■ **REQUIREMENT**:
Retype, word for word, each line between the lines holding "Task: Click the [L] flag on the favicon rule" and "Task: Switch to the Transitions tab", inclusive, and leave the rest of the data alone.

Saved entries

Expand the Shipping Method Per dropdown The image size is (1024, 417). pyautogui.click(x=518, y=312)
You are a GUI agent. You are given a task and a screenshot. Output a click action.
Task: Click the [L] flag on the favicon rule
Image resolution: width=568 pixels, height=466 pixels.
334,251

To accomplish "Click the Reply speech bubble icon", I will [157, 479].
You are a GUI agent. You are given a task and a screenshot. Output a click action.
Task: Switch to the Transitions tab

---

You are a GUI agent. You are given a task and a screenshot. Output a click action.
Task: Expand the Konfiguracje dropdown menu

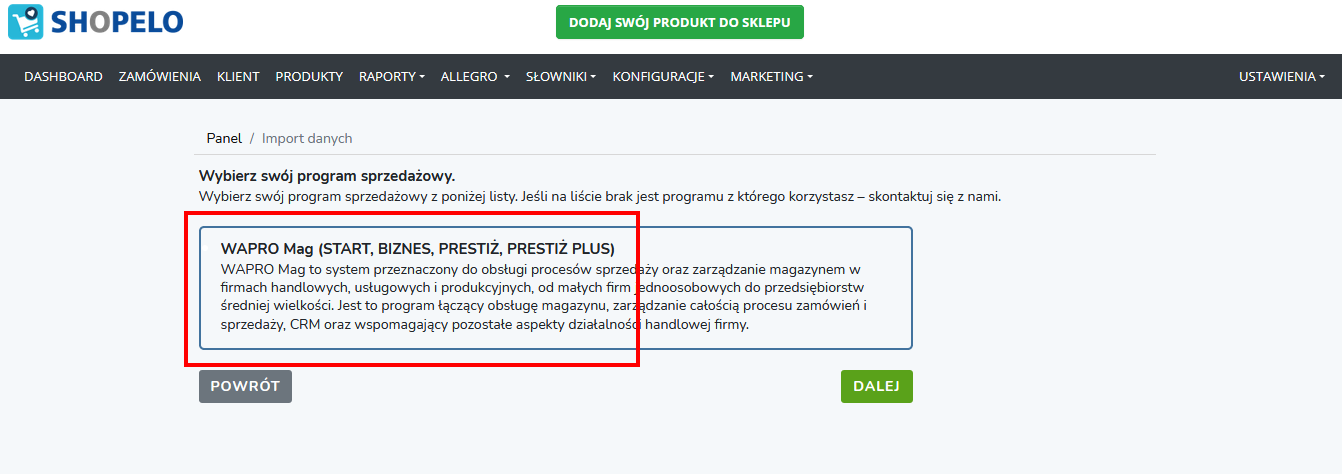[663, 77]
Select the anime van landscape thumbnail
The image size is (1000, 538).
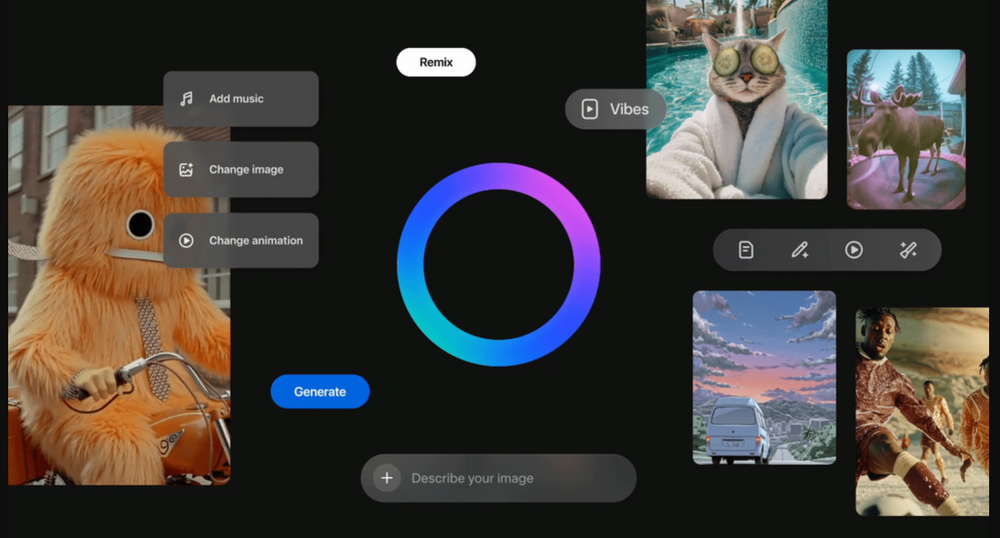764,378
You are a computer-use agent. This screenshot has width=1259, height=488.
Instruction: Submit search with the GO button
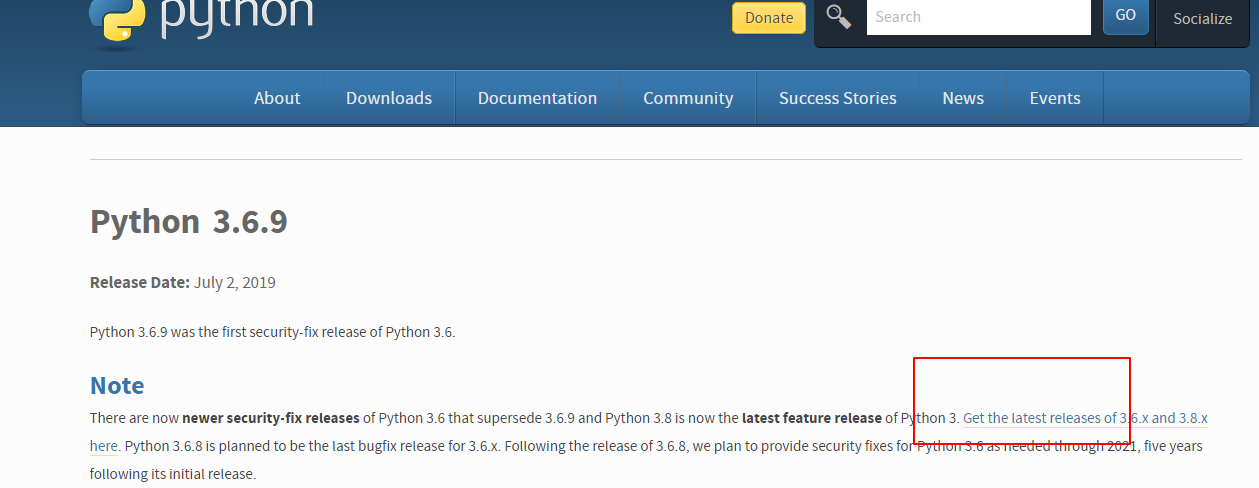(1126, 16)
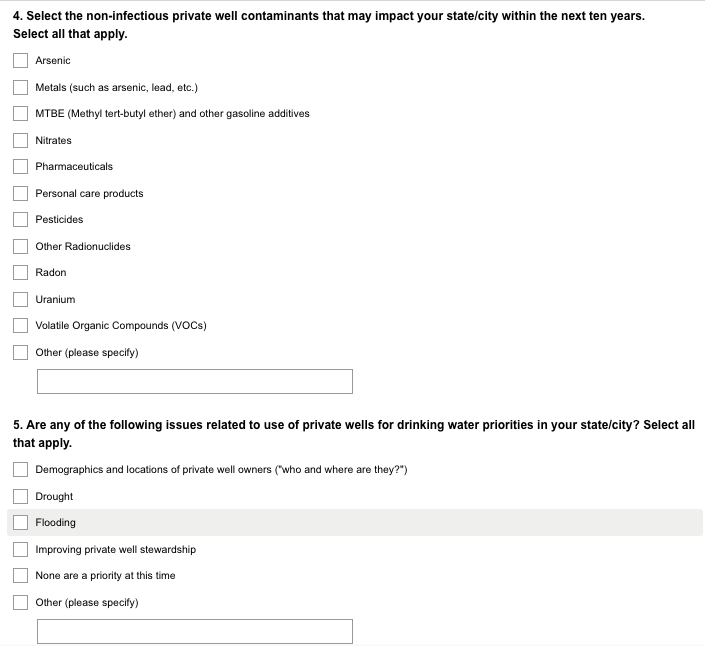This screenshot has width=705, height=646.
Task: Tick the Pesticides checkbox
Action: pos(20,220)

■ **SOLVED PROBLEM**:
Task: Click the [L] flag on the favicon rule
Image resolution: width=568 pixels, height=466 pixels.
334,251

To accomplish "Click the Reply speech bubble icon", I will [157, 479].
You are a GUI agent. You are given a task and a screenshot. Output a click action.
Task: Switch to the Transitions tab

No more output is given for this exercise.